Passage to read:
▬▬▬▬▬▬▬▬▬▬

I am fascinated by the sorts of quizzes designed to help a person know more about who they really are. One of my favorites is The Attachment Project's quiz, a long (20+ minutes) test of attachment style, some
hard thinking needed. An email address is required to get the full results.
The stuff with which I particularly agree is in italics, and most highly apt are in red bold.
• You may feel as though you’re “less than”
others. The low sense of self-esteem
associated with the anxious attachment
style often results in feelings of not being
good enough.
• You self-sacrifice and put the needs of
others first. This is often due to a lack of
sense of self and your own needs.
• Due to an inconsistent formative period,
you may feel as though you’re unworthy of
love. Thus, you seek external validation
and reassurance from others in an attempt
to prove to yourself that you deserve love.

▬▬▬▬▬▬▬▬▬▬

Material:
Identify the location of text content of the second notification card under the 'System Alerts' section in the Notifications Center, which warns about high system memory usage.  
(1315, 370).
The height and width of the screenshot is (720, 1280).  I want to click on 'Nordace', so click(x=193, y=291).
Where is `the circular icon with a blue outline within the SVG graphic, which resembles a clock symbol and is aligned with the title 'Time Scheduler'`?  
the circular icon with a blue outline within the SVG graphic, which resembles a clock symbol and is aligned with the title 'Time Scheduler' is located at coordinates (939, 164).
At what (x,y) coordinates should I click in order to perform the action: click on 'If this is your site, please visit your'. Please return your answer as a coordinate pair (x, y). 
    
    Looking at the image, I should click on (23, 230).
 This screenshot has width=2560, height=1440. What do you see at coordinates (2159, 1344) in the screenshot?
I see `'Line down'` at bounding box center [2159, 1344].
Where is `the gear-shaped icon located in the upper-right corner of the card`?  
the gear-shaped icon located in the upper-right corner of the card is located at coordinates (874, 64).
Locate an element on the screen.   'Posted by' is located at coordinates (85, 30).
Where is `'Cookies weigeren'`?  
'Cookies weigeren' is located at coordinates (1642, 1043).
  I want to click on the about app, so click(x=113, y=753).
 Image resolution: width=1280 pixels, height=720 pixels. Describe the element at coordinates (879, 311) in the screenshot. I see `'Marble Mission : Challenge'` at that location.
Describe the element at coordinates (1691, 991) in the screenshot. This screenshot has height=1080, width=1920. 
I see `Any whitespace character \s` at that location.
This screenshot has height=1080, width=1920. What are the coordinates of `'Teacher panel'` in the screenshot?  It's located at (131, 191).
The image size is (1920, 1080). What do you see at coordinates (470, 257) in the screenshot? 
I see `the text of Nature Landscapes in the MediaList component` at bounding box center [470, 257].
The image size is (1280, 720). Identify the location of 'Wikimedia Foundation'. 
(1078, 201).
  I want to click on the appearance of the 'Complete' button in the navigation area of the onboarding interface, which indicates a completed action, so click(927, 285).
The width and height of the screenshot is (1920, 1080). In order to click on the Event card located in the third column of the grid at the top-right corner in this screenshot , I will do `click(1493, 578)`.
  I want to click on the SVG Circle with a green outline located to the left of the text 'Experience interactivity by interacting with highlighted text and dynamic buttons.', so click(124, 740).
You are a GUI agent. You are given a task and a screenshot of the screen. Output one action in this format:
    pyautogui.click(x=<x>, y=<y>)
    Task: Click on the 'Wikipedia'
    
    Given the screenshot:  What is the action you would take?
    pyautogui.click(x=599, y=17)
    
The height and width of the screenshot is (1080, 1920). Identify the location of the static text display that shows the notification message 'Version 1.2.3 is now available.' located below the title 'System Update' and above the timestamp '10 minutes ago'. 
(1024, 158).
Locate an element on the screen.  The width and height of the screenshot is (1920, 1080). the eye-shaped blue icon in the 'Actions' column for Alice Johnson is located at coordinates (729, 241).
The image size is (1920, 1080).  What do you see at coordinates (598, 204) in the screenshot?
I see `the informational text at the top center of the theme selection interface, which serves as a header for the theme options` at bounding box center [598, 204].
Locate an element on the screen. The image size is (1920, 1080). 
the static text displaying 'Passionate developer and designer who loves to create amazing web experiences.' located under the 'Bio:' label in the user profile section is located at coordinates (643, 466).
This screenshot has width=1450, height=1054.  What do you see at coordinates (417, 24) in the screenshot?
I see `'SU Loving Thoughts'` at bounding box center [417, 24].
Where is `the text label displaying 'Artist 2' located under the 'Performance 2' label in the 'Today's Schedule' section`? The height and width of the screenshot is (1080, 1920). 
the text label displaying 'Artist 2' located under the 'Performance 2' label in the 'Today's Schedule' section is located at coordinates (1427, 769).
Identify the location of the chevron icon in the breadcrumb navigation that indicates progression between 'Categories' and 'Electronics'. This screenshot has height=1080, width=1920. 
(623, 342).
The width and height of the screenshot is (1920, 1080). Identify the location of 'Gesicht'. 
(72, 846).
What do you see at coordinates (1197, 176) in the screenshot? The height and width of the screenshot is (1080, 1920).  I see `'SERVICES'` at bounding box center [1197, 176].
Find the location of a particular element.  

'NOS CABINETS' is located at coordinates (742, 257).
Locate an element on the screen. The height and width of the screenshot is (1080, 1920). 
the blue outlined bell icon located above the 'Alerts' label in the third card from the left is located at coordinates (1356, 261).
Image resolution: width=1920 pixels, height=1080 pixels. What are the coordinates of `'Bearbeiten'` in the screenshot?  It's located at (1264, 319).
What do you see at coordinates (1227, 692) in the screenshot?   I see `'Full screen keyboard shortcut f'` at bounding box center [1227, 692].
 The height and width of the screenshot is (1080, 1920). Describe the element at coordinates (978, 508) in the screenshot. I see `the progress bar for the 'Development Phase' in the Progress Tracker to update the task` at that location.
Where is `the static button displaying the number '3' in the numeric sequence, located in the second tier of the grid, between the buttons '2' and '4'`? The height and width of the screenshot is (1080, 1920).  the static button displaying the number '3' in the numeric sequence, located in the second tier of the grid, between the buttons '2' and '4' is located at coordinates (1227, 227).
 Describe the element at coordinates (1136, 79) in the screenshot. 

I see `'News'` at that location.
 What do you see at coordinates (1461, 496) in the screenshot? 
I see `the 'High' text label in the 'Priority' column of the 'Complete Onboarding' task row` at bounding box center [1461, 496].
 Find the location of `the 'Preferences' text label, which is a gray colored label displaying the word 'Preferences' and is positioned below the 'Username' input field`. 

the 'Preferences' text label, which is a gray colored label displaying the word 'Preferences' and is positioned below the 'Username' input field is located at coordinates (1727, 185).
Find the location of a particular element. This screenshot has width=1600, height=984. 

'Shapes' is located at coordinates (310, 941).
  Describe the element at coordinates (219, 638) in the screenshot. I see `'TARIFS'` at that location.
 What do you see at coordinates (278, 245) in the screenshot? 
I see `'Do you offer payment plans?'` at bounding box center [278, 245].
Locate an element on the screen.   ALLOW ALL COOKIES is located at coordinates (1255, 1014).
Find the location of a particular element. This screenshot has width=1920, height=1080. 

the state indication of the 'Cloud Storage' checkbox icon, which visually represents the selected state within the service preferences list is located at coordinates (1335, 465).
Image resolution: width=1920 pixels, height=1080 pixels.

▬▬▬▬▬▬▬▬▬▬

Written problem 1: Rewrite the rows, from the first one through the line with "Image resolution: width=1280", as a Markdown table with the columns "No." and "Text". Give each line a running number, and leave out blank lines.
Written problem 2: Extend the passage on the attachment-style quiz results, beginning right after its last sentence.

Written reply 1:
| No. | Text |
|---|---|
| 1 | Identify the location of text content of the second notification card under the 'System Alerts' section in the Notifications Center, which warns about high system memory usage.   |
| 2 | (1315, 370). |
| 3 | The height and width of the screenshot is (720, 1280).  I want to click on 'Nordace', so click(x=193, y=291). |
| 4 | Where is `the circular icon with a blue outline within the SVG graphic, which resembles a clock symbol and is aligned with the title 'Time Scheduler'`?   |
| 5 | the circular icon with a blue outline within the SVG graphic, which resembles a clock symbol and is aligned with the title 'Time Scheduler' is located at coordinates (939, 164). |
| 6 | At what (x,y) coordinates should I click in order to perform the action: click on 'If this is your site, please visit your'. Please return your answer as a coordinate pair (x, y).  |
| 7 |     Looking at the image, I should click on (23, 230). |
| 8 |  This screenshot has width=2560, height=1440. What do you see at coordinates (2159, 1344) in the screenshot? |
| 9 | I see `'Line down'` at bounding box center [2159, 1344]. |
| 10 | Where is `the gear-shaped icon located in the upper-right corner of the card`?   |
| 11 | the gear-shaped icon located in the upper-right corner of the card is located at coordinates (874, 64). |
| 12 | Locate an element on the screen.   'Posted by' is located at coordinates (85, 30). |
| 13 | Where is `'Cookies weigeren'`?   |
| 14 | 'Cookies weigeren' is located at coordinates (1642, 1043). |
| 15 |   I want to click on the about app, so click(x=113, y=753). |
| 16 |  Image resolution: width=1280 pixels, height=720 pixels. Describe the element at coordinates (879, 311) in the screenshot. I see `'Marble Mission : Challenge'` at that location. |

Written reply 2:
• You struggle with being single or alone for
periods of time. Relationships and
intimacy are strongly connected with an
anxious attacher’s feelings of self-worth,
therefore you may crave attention and try
to impress others in an attempt to get it.
• You are caring and kind to your partner’s
needs. However, because you may
become preoccupied with catering to your
partner’s wants, they may end up feeling
as though they need space from the
relationship.
• You fear rejection and criticism. Thus, you
may become highly upset at any form of
disapproval from your partner.
• You are attentive to your loved ones—almost to a fault. Others may end up
taking advantage of your kind and
generous nature.
• You are hypervigilant towards any threat
to your relationships. Due to your fear of
rejection and need for intimacy, you may
overanalyze all of your partner’s actions,
but yet misinterpret fundamental problems
in the relationship.
• Due to a lack of self agency, you may
struggle with making decisions and
instead rely on a partner to do so.
• You may act clingy and needy towards
your partner if they attempt to spend time
with others outside of your relationship.
What’s more, you might experience intense
feelings of jealousy and frustration if they
do so.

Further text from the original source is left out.